Kızıl alevlerin mavi söndürücüleri

Batılı ülkelerde halen etkin görev yapan deniz itfaiye teşkilatının İstanbul’da da kurulduğu ve 91 yıl hizmet verdiği öğrenildi. Bratislava’da doğan ve II. Abdülhamit tarafından İstanbul itfaiyesini modernize etmesi için davet edilen Széchenyi Paşa, sahillerdeki yangınlara zamanında müdahale etmek için özel bir itfaiye birliği kurmak istemişti. İstanbul tarihine ve mimarisine hayranlık duyan Széchenyi, Boğaziçi’nin iki yakasındaki geleneksel Türk konut mimarisinin özgün örnekleri yalıların ahşap olduğunu bildiği için hemen harekete geçti. II. Abdülhamit 1884 yılında ilk Türk deniz itfaiyesi (Bahriye taburu) kurulmasına izin verdi.

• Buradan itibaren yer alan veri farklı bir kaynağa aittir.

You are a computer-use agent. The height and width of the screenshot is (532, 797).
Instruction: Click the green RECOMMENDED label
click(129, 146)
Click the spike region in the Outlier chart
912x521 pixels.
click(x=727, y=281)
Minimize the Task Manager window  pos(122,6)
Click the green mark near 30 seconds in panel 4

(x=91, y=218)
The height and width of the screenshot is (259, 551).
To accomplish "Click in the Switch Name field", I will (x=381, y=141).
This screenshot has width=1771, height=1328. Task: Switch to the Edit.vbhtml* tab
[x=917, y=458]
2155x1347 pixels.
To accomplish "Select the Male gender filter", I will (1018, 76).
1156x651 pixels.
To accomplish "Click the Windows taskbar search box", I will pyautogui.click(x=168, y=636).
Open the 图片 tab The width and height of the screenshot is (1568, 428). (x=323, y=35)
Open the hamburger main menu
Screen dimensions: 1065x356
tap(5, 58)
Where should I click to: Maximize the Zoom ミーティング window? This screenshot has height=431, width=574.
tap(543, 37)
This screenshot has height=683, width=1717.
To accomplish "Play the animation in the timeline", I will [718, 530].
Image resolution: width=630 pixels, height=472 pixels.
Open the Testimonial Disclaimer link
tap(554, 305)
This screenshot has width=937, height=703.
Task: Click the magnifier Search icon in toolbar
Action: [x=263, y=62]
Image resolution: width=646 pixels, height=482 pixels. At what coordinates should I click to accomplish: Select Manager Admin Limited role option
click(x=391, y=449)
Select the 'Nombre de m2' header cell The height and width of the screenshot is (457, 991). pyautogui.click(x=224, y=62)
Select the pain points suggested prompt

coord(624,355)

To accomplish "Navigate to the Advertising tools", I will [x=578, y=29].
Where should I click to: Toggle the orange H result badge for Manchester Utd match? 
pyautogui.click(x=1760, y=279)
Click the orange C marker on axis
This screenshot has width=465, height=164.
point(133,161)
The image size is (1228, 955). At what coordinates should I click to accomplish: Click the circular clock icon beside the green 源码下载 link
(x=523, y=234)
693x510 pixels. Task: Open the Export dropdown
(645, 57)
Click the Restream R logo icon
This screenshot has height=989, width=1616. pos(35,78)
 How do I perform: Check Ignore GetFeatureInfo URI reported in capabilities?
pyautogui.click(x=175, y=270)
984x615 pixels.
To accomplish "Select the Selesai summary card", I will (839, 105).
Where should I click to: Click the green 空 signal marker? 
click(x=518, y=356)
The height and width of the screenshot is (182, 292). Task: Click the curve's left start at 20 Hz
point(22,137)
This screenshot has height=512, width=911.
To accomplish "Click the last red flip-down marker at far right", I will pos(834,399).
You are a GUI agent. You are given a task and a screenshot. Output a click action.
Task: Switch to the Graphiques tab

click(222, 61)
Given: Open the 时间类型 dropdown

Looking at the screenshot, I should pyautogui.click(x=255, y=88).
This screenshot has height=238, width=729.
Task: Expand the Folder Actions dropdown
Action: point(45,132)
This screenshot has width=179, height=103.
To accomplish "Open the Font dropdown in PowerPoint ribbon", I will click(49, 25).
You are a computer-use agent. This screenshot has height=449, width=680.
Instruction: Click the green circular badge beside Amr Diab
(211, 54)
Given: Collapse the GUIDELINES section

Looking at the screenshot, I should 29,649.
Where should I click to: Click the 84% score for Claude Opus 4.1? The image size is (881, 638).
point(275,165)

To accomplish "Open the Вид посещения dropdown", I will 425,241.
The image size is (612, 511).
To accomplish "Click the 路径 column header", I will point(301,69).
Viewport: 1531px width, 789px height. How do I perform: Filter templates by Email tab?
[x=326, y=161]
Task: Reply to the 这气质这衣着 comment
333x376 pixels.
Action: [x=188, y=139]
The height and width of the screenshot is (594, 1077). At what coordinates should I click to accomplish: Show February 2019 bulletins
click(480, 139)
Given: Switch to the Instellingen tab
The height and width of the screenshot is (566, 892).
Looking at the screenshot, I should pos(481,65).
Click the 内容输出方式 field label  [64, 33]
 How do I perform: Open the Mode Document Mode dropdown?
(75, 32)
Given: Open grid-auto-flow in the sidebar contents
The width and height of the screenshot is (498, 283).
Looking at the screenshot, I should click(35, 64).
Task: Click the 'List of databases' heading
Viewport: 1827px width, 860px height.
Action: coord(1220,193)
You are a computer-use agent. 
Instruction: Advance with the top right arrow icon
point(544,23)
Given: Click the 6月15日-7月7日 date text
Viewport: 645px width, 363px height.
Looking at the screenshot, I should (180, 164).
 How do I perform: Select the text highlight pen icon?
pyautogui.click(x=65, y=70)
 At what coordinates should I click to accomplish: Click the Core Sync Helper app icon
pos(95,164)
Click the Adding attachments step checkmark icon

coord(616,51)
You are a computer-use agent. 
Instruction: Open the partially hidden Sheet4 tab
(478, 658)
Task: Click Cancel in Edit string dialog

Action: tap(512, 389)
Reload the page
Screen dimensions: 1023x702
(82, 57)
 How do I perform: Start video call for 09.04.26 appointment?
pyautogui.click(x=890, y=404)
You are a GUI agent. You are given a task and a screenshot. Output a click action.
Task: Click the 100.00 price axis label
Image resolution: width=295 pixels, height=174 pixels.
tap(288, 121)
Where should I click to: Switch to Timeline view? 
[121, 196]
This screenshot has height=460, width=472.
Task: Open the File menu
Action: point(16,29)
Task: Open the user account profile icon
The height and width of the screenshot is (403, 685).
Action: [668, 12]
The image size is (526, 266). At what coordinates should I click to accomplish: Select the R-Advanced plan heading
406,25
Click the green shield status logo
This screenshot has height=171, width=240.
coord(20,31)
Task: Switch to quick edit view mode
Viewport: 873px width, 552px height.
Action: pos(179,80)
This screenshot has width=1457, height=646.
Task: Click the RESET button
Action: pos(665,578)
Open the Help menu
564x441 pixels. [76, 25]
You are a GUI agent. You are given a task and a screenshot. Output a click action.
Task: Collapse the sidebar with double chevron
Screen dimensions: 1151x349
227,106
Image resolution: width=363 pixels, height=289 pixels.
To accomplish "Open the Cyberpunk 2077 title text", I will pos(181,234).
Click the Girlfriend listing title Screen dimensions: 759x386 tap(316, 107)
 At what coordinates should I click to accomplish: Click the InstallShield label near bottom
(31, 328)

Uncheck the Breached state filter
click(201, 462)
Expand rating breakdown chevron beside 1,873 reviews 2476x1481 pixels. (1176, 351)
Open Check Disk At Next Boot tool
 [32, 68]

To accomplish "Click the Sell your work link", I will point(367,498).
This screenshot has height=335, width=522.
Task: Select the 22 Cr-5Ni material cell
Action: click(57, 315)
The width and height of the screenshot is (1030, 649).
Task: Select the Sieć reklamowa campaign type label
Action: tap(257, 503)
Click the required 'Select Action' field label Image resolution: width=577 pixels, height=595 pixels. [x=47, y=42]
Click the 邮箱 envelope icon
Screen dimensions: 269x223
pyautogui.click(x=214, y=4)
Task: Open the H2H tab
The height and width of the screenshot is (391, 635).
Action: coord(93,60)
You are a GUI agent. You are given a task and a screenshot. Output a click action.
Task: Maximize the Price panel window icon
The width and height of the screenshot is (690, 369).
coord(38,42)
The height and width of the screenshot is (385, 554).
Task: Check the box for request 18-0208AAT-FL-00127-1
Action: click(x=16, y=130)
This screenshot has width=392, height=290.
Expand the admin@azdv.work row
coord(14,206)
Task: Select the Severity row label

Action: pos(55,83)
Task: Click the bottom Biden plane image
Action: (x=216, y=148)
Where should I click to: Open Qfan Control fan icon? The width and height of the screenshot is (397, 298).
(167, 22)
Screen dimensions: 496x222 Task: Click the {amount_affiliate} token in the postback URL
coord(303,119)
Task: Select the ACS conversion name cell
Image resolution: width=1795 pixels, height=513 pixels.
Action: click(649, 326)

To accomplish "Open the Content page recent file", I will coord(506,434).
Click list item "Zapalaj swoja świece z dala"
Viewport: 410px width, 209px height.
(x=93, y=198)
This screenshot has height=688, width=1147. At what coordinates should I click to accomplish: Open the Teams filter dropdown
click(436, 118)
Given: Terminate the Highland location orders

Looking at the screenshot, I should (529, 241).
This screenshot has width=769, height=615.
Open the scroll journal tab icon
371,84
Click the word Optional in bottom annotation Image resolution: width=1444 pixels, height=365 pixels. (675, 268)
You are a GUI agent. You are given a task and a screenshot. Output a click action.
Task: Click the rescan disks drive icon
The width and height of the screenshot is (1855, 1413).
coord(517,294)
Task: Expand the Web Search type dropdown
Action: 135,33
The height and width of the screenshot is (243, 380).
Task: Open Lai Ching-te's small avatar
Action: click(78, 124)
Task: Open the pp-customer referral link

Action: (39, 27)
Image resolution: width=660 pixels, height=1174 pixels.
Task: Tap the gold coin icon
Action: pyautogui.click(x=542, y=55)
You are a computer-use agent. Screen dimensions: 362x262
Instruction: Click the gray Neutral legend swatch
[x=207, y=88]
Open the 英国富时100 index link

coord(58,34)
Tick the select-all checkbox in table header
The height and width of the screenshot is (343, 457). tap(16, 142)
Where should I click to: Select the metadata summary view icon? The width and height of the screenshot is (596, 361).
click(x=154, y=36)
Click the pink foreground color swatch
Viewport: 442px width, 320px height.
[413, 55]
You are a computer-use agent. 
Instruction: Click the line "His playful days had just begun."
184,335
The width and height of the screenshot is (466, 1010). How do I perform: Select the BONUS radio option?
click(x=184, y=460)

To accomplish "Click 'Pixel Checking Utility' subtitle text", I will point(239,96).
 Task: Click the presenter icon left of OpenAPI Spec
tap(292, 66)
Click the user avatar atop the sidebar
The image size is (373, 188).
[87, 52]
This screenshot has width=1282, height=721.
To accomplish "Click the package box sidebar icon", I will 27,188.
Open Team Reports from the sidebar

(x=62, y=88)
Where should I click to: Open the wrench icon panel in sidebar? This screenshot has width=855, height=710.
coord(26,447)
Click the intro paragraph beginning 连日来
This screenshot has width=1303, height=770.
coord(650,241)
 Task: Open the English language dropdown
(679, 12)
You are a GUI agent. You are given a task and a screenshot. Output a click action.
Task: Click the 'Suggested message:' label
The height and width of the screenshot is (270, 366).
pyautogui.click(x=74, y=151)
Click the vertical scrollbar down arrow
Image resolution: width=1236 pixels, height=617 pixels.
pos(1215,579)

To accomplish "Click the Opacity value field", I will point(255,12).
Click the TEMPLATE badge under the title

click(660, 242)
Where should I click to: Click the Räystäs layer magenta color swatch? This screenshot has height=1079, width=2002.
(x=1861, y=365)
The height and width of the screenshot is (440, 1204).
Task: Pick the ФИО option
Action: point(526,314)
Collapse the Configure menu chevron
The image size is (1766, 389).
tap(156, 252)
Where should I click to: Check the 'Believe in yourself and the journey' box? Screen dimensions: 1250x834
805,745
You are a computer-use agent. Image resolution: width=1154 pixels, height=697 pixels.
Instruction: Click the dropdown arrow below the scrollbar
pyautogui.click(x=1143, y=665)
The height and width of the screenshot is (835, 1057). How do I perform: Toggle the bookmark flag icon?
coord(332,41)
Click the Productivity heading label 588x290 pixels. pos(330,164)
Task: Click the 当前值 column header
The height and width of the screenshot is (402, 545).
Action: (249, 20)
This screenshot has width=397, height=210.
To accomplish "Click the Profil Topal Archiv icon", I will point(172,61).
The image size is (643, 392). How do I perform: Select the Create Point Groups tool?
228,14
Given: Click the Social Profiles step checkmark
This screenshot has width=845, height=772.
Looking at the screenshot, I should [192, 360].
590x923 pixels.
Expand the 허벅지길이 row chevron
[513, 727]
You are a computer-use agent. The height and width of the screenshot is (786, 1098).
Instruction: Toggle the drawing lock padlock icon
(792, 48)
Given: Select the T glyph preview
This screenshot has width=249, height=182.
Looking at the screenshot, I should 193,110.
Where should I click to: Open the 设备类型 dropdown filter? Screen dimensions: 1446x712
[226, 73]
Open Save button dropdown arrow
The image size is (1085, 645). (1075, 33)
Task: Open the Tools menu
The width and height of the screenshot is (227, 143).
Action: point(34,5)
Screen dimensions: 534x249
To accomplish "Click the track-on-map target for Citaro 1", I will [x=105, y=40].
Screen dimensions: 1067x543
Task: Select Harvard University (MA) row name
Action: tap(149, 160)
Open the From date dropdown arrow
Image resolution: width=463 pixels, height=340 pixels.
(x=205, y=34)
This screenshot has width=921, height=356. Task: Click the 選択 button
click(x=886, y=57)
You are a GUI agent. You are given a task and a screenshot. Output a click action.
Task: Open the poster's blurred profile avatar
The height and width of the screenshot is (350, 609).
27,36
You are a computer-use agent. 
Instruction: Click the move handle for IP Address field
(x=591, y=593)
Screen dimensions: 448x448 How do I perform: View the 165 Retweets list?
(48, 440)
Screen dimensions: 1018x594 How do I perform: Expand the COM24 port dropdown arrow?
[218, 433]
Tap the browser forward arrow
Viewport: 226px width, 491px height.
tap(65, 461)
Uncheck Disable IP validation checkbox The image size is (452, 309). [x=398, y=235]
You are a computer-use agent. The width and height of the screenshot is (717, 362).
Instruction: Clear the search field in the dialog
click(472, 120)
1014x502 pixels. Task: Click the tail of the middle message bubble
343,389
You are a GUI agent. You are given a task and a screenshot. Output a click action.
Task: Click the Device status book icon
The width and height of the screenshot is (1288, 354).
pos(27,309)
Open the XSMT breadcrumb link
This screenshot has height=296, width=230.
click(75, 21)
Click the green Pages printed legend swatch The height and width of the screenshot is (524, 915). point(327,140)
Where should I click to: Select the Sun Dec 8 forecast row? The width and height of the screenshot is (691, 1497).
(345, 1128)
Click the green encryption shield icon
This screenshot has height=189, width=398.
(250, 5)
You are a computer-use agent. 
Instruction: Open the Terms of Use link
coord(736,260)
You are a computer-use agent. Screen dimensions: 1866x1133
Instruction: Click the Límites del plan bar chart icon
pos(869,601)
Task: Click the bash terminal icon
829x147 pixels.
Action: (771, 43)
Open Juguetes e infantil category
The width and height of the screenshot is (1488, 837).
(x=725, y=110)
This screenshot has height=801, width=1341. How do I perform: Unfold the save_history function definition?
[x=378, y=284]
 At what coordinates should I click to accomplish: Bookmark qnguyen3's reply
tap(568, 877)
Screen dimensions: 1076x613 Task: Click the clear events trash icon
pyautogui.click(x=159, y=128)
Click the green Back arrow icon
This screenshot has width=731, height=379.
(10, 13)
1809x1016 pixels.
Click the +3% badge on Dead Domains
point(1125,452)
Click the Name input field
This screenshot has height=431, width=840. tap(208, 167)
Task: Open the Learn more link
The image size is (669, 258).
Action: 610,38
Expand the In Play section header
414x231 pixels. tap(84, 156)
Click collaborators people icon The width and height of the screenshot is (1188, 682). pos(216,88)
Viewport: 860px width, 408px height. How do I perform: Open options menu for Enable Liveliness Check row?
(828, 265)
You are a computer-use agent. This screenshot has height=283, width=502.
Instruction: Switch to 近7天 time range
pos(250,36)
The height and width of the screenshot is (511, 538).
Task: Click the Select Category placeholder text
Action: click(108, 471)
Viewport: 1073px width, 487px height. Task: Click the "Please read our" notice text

Avrupa’dan getirilen yangın malzemeleri ile donatılan Bahriye itfaiye taburu 1887 yılında tam donanımlı çalışmaya başladı. 1900’lü yıllardan itibaren 5 bölük seviyesine çıkarılan deniz itfaiyesi, zaman zaman iç kesimlerdeki yangınlarda da kullanıldı. II. Meşrutiyet’ten sonra etki gücü azaltılan Bahriye itfaiyesi 1923’ten itibaren Deniz Grubu adını aldı. İstinye merkezli çalışan deniz itfaiyesi 1975 yılında görevini liman işletmelerine bırakarak kapatıldı. İstanbul İtfaiye Daire Başkanlığı, 2008 ve 2017 yıllarında deniz itfaiyesi kurulması için harekete geçerken hayata geçirilemedi.